#### MATERIAL ####

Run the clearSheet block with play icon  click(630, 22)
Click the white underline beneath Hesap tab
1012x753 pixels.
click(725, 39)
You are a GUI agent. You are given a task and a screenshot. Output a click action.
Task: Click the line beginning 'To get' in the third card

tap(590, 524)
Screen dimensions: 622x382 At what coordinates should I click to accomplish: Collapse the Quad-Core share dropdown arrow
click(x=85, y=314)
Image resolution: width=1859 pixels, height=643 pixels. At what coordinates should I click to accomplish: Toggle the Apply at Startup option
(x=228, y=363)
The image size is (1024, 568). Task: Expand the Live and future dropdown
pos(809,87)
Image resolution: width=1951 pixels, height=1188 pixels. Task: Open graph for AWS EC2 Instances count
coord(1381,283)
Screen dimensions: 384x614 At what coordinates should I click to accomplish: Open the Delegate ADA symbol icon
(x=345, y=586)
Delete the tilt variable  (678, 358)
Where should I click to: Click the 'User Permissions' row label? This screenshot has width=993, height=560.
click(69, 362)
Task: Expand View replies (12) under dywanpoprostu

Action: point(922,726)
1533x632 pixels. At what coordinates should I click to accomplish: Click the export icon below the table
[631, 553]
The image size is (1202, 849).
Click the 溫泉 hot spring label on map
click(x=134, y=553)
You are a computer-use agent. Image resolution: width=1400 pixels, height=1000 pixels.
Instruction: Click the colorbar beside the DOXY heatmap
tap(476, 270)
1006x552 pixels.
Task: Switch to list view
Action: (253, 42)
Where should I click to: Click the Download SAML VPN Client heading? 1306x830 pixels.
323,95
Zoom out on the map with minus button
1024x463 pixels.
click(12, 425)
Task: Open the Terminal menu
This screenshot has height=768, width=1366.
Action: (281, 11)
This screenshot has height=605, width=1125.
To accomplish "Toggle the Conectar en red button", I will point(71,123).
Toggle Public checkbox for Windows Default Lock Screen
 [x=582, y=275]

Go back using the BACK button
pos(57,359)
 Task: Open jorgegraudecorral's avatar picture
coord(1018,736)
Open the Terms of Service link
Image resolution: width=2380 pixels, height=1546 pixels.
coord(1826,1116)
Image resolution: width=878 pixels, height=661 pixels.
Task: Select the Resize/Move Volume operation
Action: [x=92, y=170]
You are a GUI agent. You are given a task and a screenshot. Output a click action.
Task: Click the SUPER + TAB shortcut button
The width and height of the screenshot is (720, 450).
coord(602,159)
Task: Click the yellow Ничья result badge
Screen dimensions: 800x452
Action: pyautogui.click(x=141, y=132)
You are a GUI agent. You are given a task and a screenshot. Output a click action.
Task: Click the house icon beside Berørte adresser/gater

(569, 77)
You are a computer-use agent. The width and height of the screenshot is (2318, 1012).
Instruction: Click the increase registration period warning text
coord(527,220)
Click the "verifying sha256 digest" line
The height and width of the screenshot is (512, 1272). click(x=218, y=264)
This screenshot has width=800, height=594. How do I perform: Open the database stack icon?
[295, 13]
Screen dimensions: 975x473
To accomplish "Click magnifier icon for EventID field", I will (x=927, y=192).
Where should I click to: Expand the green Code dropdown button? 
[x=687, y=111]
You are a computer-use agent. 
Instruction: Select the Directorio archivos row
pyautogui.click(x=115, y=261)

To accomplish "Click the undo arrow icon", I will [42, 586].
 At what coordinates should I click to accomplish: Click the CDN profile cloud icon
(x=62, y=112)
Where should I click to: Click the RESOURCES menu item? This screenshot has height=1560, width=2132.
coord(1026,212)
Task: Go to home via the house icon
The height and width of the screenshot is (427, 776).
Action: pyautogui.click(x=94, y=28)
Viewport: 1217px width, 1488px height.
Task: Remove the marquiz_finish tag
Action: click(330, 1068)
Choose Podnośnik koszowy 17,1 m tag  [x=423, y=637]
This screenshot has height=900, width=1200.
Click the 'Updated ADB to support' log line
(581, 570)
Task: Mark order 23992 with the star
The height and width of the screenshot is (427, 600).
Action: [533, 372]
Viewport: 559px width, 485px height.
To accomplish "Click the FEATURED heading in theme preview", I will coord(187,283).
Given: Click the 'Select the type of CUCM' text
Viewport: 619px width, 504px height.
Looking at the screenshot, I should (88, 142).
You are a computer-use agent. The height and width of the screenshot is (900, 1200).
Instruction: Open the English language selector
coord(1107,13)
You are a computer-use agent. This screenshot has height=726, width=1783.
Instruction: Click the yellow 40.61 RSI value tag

####

Can you write out the listing again, changing every "dropdown" to "drop-down" and leaving everything else as it is?

Run the clearSheet block with play icon  click(630, 22)
Click the white underline beneath Hesap tab
1012x753 pixels.
click(725, 39)
You are a GUI agent. You are given a task and a screenshot. Output a click action.
Task: Click the line beginning 'To get' in the third card

tap(590, 524)
Screen dimensions: 622x382 At what coordinates should I click to accomplish: Collapse the Quad-Core share drop-down arrow
click(x=85, y=314)
Image resolution: width=1859 pixels, height=643 pixels. At what coordinates should I click to accomplish: Toggle the Apply at Startup option
(x=228, y=363)
The image size is (1024, 568). Task: Expand the Live and future drop-down
pos(809,87)
Image resolution: width=1951 pixels, height=1188 pixels. Task: Open graph for AWS EC2 Instances count
coord(1381,283)
Screen dimensions: 384x614 At what coordinates should I click to accomplish: Open the Delegate ADA symbol icon
(x=345, y=586)
Delete the tilt variable  (678, 358)
Where should I click to: Click the 'User Permissions' row label? This screenshot has width=993, height=560.
click(69, 362)
Task: Expand View replies (12) under dywanpoprostu

Action: point(922,726)
1533x632 pixels. At what coordinates should I click to accomplish: Click the export icon below the table
[631, 553]
The image size is (1202, 849).
Click the 溫泉 hot spring label on map
click(x=134, y=553)
You are a computer-use agent. Image resolution: width=1400 pixels, height=1000 pixels.
Instruction: Click the colorbar beside the DOXY heatmap
tap(476, 270)
1006x552 pixels.
Task: Switch to list view
Action: (253, 42)
Where should I click to: Click the Download SAML VPN Client heading? 1306x830 pixels.
323,95
Zoom out on the map with minus button
1024x463 pixels.
click(12, 425)
Task: Open the Terminal menu
This screenshot has height=768, width=1366.
Action: (281, 11)
This screenshot has height=605, width=1125.
To accomplish "Toggle the Conectar en red button", I will point(71,123).
Toggle Public checkbox for Windows Default Lock Screen
 [x=582, y=275]

Go back using the BACK button
pos(57,359)
 Task: Open jorgegraudecorral's avatar picture
coord(1018,736)
Open the Terms of Service link
Image resolution: width=2380 pixels, height=1546 pixels.
coord(1826,1116)
Image resolution: width=878 pixels, height=661 pixels.
Task: Select the Resize/Move Volume operation
Action: [x=92, y=170]
You are a GUI agent. You are given a task and a screenshot. Output a click action.
Task: Click the SUPER + TAB shortcut button
The width and height of the screenshot is (720, 450).
coord(602,159)
Task: Click the yellow Ничья result badge
Screen dimensions: 800x452
Action: pyautogui.click(x=141, y=132)
You are a GUI agent. You are given a task and a screenshot. Output a click action.
Task: Click the house icon beside Berørte adresser/gater

(569, 77)
You are a computer-use agent. The width and height of the screenshot is (2318, 1012).
Instruction: Click the increase registration period warning text
coord(527,220)
Click the "verifying sha256 digest" line
The height and width of the screenshot is (512, 1272). click(x=218, y=264)
This screenshot has width=800, height=594. How do I perform: Open the database stack icon?
[295, 13]
Screen dimensions: 975x473
To accomplish "Click magnifier icon for EventID field", I will (x=927, y=192).
Where should I click to: Expand the green Code drop-down button? 
[x=687, y=111]
You are a computer-use agent. 
Instruction: Select the Directorio archivos row
pyautogui.click(x=115, y=261)

To accomplish "Click the undo arrow icon", I will [42, 586].
 At what coordinates should I click to accomplish: Click the CDN profile cloud icon
(x=62, y=112)
Where should I click to: Click the RESOURCES menu item? This screenshot has height=1560, width=2132.
coord(1026,212)
Task: Go to home via the house icon
The height and width of the screenshot is (427, 776).
Action: pyautogui.click(x=94, y=28)
Viewport: 1217px width, 1488px height.
Task: Remove the marquiz_finish tag
Action: click(330, 1068)
Choose Podnośnik koszowy 17,1 m tag  [x=423, y=637]
This screenshot has height=900, width=1200.
Click the 'Updated ADB to support' log line
(581, 570)
Task: Mark order 23992 with the star
The height and width of the screenshot is (427, 600).
Action: [533, 372]
Viewport: 559px width, 485px height.
To accomplish "Click the FEATURED heading in theme preview", I will coord(187,283).
Given: Click the 'Select the type of CUCM' text
Viewport: 619px width, 504px height.
Looking at the screenshot, I should (88, 142).
You are a computer-use agent. The height and width of the screenshot is (900, 1200).
Instruction: Open the English language selector
coord(1107,13)
You are a computer-use agent. This screenshot has height=726, width=1783.
Instruction: Click the yellow 40.61 RSI value tag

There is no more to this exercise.